From Nehru to Sonia: Karunanidhi’s bittersweet relationship with Congress

The five-time chief minister M Karunanidhi would often proudly claim that he had even organised a black flag demonstration against Nehru.

india Updated: Aug 07, 2018 20:26 IST
Former Tamil Nadu chief minister M Karunanidhi presenting a shawl to Congress chief Sonia Gandhi at Neew Delhi in June 2006.(HT File Photo)

Dravida Munnetra Kazhagam (DMK) patriarch M Karunanidhi has shared blow hot-blow cold relations with the Congress during his six-decade long political career.

When he took over as the chief minister of Tamil Nadu for the first time in 1969, the then Prime Minister Indira Gandhi called him “confrontationist” and wondered if he will cooperate with the central government.

Eleven years later, Karunanidhi or Kalaignar (a scholar of arts) to his supporters supported Indira Gandhi in the 1980 general elections after opposing her bitterly during Emergency, which also brought him close to the Janata Party founded by Jayaprakash Narayan.

The animosity between the two sides peaked in January 1976 when Indira Gandhi citing corruption charges against Karunanidhi dismissed the DMK government.

Kalaignar would often cite his famous phrase of 1980 -- “Nehruvin Magale Varuga, nilayana aatchi tharuga (Welcome daughter of Pandit Nehru, give a stable regime)” -- to emphasise his party’s deep and strong ties with the grand old party.

On many occasions, Karunanidhi talked about the great regard the DMK had for India’s first Prime Minister Jawaharlal Nehru, and the cordial relations he shared with his daughter Indira Gandhi, Rajiv Gandhi and their family members despite having political differences.

He showered praises on Rajiv Gandhi for his efforts to bring back democracy at the grassroots level by empowering local bodies.

Kalaignar kept personal relationships away from politics.

The five-time chief minister would often proudly claim that he had even organised a black flag demonstration against Nehru.

During his political career, Kalaignar had played a key role in stitching alliances in Tamil Nadu and also at the national level.

He was instrumental in the formation of the National Front, a rainbow coalition led by the Janata Dal, in 1989.

But the Karunanidhi government was dismissed again in January 1991 – this time by the Chandrasekhar government on the ground of breakdown of constitutional machinery and accusing the DMK leader of not doing enough to crack down on the Tamil Tigers in his state.
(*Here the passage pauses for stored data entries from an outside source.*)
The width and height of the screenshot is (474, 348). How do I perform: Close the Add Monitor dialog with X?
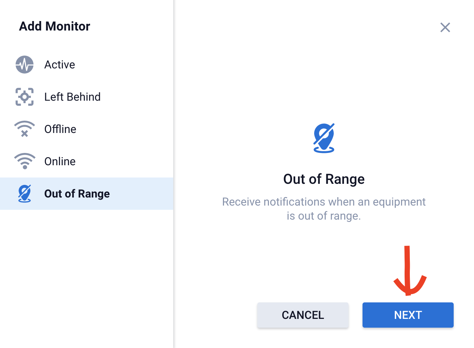(445, 27)
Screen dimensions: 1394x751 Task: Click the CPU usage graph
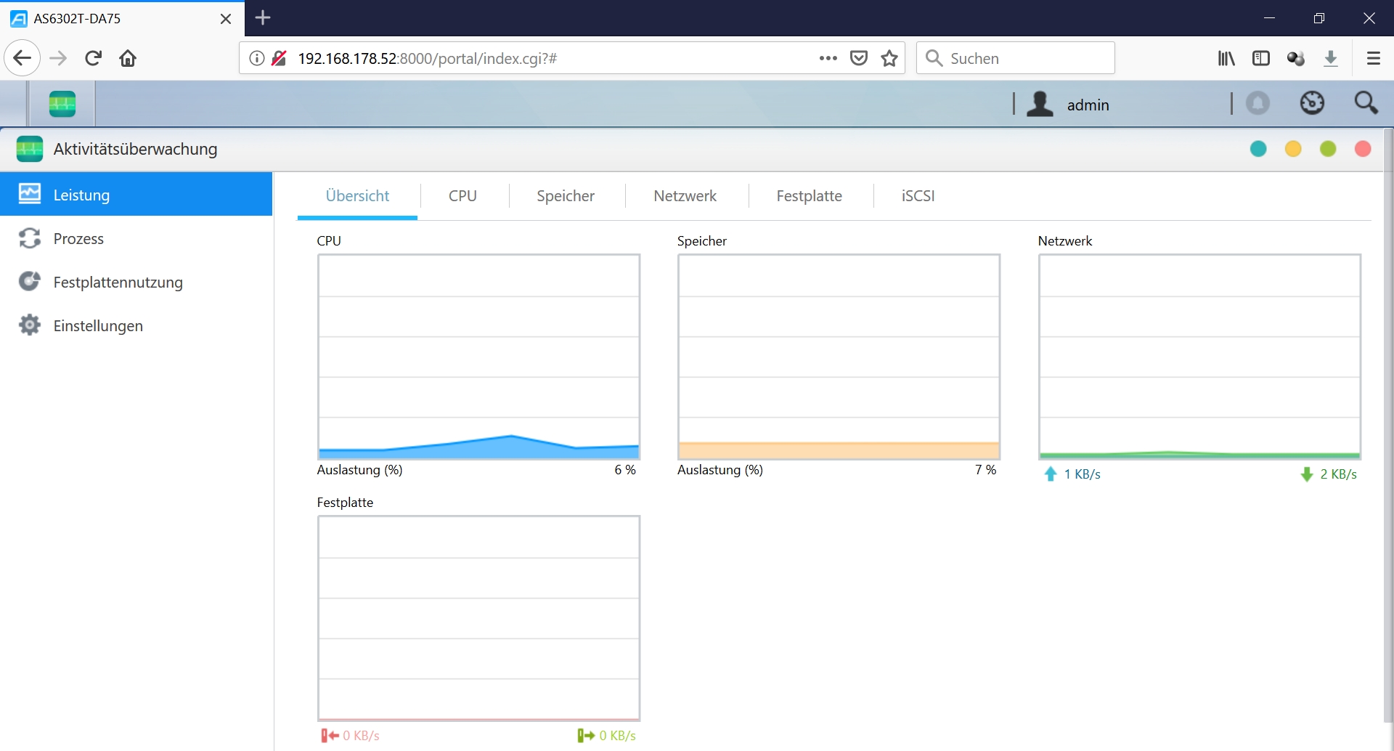pos(478,356)
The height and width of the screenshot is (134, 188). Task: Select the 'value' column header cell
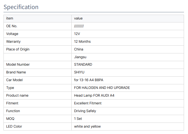click(78, 18)

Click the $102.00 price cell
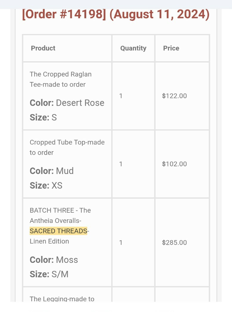(174, 164)
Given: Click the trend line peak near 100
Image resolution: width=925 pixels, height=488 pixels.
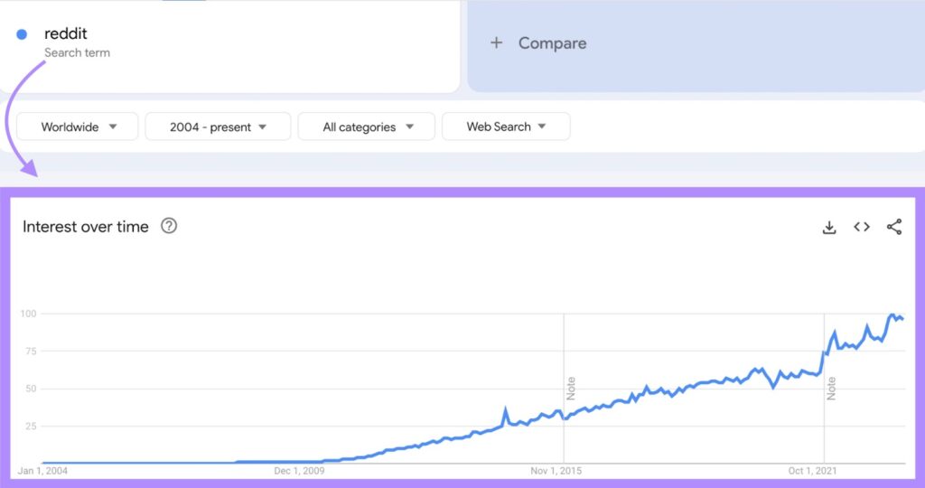Looking at the screenshot, I should tap(892, 315).
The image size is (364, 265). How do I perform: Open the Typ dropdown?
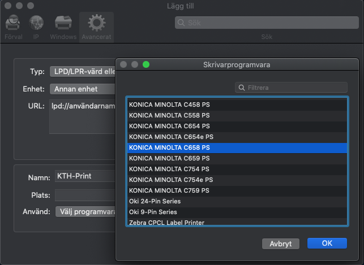coord(83,72)
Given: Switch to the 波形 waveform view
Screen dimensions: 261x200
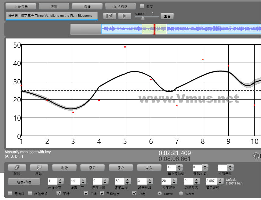Looking at the screenshot, I should (x=54, y=6).
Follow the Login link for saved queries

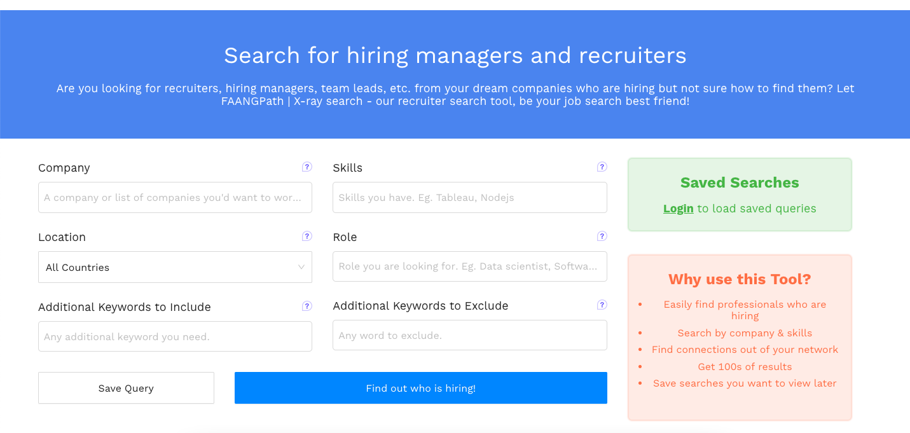[x=678, y=209]
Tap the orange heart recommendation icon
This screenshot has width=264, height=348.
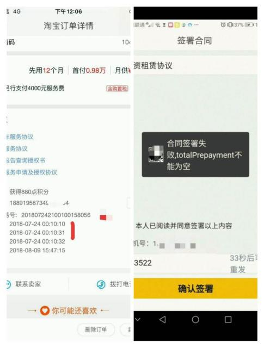tap(45, 310)
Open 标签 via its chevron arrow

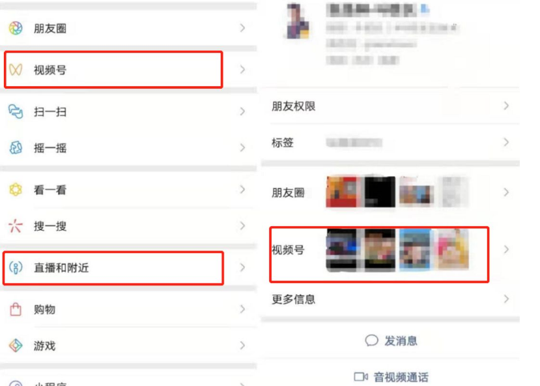506,142
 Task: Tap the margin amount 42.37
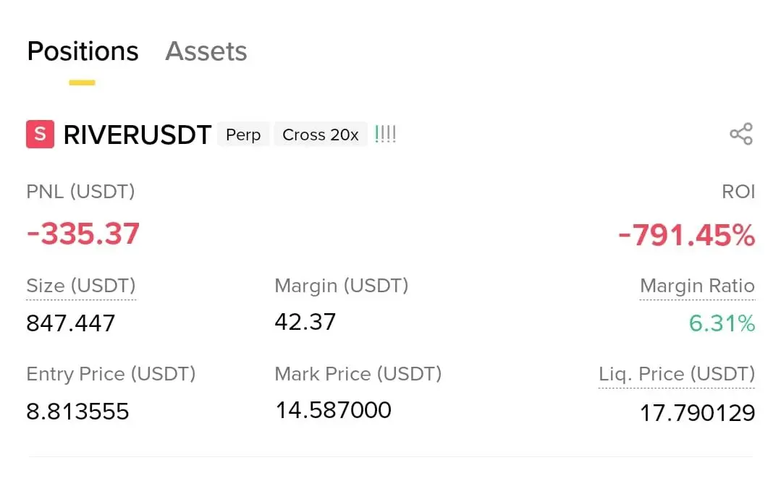(x=305, y=322)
The DMK was also a part of the United Front government from 1996 to 1998. The Jain commission report on Rajiv Gandhi’s assassination had concluded that the DMK was giving “tacit support” to the LTTE whose militants had killed the former Prime Minister.

However, the IK Gujral-led United Front government fell in November 1997 after the Congress withdrew its support after its demand for removal of the DMK ministers was rejected.

This pushed Karunanidhi towards the BJP-led National Democratic Alliance (NDA) in 1999 and his party joined the Atal Bihari Vajpayee government till December 2003 when it quit the coalition over POTA.

After being political adversaries for nearly seven years, the then Congress president Sonia Gandhi got the DMK on board the United Progressive Alliance (UPA) in 2004 by calling up Karunanidhi to oust the BJP-led NDA from power in the Lok Sabha elections that year.

The DMK remained an important constituent of the UPA till March 2013 when it quit the coalition over the Manmohan Singh government’s stand on the Sri Lanka human rights issue at the UNHRC session at Geneva.

After contesting the 2014 Lok Sabha elections separately, the two parties again came together for the 2016 assembly polls.

But the period between 2014 and 2016 saw bitter exchanges between the two parties with Karunanidhi calling Congress an “ungrateful” party for sending DMK leader A Raja and Kanimozhi to prison in the 2G spectrum scam.

But that did not prompt Kalaignar to go to the BJP fold again. In fact, he is said to have rejected repeated overtures from the BJP because he considered “the BJP of Atal Bihari Vajpayee different from the BJP of today”.

He would often describe Vajpayee as “a humane leader” and “a gem among the masses” but at the same time reaffirm his stand that the DMK’s ties with the BJP had ended once the former Prime Minister took a backseat in politics following his illness.